Coconut Curry with Shrimp and Veggies
Recipe type: Entree
Cuisine: Seafood
Serves: 3-4
  • 1 can coconut milk
  • 2 tbsp yellow curry powder
  • 1 tbsp minced fresh ginger
  • 5 cloves garlic, minced
  • ¼ tsp ground cayenne
  • Salt & pepper, to taste
  • 1 tbsp olive oil
  • 1 onion, diced
  • 1 (14 oz) pkg frozen broccoli florets
  • 2 cups frozen bell pepper strips
  • 1 cup frozen peas
  • 16 oz frozen shrimp (peeled, deveinened and tail-off)
  • 2 cups cooked rice, for serving
  • Fresh cilantro, for serving
  • Lime wedges, for serving
  1. In a bowl, whisk together coconut milk, curry powder, ginger, garlic and cayenne.
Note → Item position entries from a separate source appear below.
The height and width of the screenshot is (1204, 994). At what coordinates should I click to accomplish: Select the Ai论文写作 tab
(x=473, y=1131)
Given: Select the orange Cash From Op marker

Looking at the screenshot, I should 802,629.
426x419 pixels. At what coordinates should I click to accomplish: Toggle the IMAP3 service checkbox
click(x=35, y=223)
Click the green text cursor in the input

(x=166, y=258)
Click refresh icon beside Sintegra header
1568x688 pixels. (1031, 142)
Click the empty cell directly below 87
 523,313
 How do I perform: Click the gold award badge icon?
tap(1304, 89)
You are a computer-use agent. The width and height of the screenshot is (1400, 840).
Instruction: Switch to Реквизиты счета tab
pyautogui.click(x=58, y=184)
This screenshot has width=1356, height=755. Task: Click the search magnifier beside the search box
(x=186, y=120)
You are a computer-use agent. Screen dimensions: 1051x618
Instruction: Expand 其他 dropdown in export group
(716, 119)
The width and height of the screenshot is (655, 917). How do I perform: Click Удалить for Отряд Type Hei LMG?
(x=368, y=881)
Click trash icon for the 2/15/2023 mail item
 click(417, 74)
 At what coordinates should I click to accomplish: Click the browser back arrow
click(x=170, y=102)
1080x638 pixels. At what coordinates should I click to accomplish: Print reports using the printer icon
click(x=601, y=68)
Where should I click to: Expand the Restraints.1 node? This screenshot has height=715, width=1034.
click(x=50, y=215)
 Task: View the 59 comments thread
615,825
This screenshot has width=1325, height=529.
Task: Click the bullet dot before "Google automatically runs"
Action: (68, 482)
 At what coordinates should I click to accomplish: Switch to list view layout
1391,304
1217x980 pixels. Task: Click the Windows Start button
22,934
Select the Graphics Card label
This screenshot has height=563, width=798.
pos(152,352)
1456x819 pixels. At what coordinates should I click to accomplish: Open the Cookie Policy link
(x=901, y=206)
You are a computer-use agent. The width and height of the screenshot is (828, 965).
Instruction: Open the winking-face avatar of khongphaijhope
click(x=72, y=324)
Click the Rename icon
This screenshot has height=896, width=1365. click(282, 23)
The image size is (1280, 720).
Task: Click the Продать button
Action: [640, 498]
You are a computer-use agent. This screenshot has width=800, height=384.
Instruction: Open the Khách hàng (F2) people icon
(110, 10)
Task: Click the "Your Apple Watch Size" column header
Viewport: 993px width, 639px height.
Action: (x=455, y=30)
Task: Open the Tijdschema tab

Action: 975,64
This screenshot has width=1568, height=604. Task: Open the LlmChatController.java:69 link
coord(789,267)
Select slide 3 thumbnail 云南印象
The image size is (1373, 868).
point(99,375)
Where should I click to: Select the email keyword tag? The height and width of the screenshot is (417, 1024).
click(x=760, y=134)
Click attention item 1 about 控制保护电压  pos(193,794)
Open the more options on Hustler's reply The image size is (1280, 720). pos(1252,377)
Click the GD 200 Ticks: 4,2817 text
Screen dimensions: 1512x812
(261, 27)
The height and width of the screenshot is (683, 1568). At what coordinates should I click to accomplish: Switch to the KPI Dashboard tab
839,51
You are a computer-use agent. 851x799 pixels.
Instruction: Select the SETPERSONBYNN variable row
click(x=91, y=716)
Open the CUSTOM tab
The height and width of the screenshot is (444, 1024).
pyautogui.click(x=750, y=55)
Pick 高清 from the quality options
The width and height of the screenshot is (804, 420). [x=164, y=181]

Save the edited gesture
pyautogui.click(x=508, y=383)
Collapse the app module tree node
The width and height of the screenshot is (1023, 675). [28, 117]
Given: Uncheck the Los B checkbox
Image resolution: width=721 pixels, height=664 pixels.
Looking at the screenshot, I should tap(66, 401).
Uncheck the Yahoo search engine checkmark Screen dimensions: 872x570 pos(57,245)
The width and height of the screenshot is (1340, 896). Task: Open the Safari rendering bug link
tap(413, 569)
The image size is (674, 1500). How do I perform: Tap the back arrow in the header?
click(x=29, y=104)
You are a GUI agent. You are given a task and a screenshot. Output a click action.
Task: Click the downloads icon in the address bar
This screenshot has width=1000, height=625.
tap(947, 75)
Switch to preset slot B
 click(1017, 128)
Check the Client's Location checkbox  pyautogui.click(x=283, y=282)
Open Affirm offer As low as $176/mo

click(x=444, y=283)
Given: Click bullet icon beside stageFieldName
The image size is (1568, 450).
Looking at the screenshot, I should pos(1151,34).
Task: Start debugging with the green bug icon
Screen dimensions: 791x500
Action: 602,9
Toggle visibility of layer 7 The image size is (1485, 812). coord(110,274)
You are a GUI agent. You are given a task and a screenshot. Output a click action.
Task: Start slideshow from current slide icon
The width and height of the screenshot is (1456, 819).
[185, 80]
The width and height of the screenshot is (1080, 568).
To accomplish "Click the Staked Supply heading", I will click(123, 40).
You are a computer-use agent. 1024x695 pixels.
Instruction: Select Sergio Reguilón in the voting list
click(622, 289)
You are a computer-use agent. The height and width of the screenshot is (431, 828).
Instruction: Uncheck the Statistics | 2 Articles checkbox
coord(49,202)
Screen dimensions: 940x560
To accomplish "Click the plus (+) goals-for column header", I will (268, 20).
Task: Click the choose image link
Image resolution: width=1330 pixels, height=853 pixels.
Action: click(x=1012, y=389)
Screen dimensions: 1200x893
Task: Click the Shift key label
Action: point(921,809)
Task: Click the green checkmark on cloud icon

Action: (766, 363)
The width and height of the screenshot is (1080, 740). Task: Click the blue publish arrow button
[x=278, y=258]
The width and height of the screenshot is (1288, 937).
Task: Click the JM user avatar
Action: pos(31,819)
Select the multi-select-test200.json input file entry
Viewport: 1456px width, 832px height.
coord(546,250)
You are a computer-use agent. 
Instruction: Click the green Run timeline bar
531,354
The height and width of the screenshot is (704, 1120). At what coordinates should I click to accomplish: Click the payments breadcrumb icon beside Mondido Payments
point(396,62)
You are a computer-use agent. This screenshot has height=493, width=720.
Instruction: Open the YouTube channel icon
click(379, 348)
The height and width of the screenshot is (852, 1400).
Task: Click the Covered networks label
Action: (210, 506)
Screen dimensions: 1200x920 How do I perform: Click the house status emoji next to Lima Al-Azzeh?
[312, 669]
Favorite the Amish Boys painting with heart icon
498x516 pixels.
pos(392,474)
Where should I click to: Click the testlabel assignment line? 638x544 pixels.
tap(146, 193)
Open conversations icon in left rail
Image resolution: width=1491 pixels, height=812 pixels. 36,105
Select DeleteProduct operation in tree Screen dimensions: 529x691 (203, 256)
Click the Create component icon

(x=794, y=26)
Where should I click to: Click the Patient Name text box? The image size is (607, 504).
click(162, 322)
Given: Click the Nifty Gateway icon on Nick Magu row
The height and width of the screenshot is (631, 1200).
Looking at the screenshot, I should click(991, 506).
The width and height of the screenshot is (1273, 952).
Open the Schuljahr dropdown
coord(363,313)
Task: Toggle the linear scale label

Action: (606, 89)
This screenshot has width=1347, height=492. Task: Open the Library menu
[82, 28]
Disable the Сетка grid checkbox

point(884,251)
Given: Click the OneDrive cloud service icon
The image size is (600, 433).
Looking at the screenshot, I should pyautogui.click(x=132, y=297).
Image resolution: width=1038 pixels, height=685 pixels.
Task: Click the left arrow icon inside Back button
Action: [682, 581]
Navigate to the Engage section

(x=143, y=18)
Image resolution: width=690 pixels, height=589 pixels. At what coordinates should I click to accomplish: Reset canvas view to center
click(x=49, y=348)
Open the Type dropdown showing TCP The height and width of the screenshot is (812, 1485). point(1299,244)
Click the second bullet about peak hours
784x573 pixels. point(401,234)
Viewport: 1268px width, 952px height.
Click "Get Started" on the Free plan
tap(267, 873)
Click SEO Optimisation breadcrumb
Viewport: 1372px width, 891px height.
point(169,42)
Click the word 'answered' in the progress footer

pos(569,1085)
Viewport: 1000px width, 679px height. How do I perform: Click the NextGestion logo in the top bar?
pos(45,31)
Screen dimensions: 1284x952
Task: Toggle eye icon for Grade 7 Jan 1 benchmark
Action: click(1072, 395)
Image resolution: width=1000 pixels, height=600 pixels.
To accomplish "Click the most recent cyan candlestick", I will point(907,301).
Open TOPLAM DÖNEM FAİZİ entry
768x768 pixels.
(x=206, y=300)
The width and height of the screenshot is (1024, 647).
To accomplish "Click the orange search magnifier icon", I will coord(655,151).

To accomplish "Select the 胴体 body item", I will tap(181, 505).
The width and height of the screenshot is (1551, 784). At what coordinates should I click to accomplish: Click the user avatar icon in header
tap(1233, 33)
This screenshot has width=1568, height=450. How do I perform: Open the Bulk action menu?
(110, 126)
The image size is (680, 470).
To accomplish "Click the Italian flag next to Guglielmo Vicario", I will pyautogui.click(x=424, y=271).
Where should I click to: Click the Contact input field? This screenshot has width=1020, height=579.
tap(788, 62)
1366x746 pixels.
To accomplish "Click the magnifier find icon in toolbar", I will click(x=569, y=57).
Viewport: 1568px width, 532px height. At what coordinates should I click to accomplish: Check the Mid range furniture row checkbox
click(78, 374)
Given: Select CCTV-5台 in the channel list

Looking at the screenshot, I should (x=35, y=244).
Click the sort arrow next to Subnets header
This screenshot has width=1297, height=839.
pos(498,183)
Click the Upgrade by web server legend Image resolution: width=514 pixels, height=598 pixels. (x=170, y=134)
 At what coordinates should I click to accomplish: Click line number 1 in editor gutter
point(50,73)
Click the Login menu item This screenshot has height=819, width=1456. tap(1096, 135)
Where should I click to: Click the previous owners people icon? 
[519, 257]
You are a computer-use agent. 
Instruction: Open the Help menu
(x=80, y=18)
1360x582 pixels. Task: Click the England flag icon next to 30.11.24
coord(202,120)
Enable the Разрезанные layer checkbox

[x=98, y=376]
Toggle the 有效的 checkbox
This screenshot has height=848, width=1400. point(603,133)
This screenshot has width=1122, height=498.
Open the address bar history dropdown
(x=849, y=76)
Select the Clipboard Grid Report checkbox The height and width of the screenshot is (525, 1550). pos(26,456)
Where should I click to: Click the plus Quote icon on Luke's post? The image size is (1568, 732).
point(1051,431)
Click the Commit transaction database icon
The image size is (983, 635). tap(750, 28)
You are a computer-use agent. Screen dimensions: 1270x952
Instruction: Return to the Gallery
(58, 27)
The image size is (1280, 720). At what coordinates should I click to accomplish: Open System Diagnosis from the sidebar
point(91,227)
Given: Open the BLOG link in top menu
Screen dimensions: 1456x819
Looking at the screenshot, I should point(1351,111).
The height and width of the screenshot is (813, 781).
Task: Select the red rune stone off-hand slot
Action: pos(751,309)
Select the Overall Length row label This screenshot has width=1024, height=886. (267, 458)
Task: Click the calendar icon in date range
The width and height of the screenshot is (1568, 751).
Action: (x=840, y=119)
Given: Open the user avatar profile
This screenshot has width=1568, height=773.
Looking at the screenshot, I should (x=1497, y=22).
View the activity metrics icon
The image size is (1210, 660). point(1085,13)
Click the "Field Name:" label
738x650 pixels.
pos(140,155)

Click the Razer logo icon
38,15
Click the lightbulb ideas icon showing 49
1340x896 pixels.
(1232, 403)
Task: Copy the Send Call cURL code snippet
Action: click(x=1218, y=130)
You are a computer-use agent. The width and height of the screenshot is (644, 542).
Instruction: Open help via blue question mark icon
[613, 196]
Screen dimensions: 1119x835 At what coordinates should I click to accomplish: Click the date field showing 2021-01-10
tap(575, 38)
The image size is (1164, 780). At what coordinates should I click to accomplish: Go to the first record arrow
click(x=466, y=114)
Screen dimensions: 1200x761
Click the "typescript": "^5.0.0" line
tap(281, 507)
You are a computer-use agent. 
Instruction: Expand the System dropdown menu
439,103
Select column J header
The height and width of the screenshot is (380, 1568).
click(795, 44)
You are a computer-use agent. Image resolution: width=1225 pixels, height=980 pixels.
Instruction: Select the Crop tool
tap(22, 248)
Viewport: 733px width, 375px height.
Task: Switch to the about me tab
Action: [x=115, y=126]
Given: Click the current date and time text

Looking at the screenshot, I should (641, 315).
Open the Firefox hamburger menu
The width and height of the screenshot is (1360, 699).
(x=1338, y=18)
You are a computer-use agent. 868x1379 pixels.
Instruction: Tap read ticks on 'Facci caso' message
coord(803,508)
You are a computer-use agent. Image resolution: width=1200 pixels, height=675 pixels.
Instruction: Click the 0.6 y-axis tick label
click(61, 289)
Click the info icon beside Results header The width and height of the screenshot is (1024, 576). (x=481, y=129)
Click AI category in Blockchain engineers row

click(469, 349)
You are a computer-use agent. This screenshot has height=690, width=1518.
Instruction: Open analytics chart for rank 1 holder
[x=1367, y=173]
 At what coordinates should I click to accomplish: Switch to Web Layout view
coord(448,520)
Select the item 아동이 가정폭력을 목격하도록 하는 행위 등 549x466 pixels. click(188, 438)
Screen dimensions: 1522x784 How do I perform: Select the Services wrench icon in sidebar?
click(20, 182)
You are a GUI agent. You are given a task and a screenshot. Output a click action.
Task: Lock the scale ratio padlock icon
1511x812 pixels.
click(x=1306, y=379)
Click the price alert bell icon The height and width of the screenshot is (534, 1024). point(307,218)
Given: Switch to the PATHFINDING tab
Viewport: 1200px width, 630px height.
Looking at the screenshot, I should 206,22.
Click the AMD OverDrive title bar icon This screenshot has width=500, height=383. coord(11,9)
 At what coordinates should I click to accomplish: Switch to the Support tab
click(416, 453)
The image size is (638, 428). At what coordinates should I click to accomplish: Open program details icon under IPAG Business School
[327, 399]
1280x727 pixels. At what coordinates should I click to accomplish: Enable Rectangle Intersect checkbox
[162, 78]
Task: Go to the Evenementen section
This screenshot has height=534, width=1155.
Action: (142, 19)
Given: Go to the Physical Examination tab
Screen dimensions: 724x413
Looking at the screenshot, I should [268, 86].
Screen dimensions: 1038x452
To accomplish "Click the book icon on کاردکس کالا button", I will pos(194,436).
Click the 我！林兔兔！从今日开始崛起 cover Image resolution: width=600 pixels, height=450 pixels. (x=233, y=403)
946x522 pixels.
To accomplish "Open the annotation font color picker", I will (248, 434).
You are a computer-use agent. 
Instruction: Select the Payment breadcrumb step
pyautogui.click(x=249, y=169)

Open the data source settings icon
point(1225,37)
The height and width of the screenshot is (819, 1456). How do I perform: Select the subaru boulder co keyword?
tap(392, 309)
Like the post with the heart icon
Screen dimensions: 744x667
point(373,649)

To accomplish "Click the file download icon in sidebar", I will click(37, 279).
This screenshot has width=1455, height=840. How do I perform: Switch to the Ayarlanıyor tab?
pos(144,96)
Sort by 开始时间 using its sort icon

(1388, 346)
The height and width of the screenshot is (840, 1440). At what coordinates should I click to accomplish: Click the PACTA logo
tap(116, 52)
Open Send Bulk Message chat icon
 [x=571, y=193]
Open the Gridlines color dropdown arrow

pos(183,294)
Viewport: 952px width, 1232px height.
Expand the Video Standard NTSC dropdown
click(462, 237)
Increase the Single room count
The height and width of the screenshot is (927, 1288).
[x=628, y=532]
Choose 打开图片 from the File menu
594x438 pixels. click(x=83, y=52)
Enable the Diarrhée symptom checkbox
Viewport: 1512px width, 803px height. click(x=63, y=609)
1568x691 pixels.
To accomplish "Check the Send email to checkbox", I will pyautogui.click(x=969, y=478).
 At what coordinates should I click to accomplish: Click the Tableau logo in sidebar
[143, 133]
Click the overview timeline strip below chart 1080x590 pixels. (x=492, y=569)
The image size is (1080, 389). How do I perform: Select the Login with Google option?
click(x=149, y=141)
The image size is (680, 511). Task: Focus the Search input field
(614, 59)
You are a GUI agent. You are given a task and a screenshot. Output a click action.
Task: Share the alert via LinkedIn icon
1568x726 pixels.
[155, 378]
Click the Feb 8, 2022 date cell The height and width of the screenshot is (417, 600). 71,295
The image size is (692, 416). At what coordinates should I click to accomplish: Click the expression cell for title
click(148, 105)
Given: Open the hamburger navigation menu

Season with salt and pepper. (Note: some curry powders contain salt, some do not, so taste before adding salt.) Set aside.
  2. Heat olive oil in a large saute pan or dutch oven over medium heat. Add the onion and cook, stirring occasionally, until beginning to soften, about 5 minutes. Add the frozen vegetables and shrimp, and cook, stirring occasionally, until most of the liquid is cooked out (a little bit left in the pan is OK), and shrimp are cooked through, about 10 minutes.
  3. Pour the sauce into the pan and stir to coat veggies and shrimp. Bring to a simmer and cook 5 minutes, stirring. Taste and adjust salt and pepper, if needed.
  4. Serve over rice, topped with fresh cilantro and lime wedges!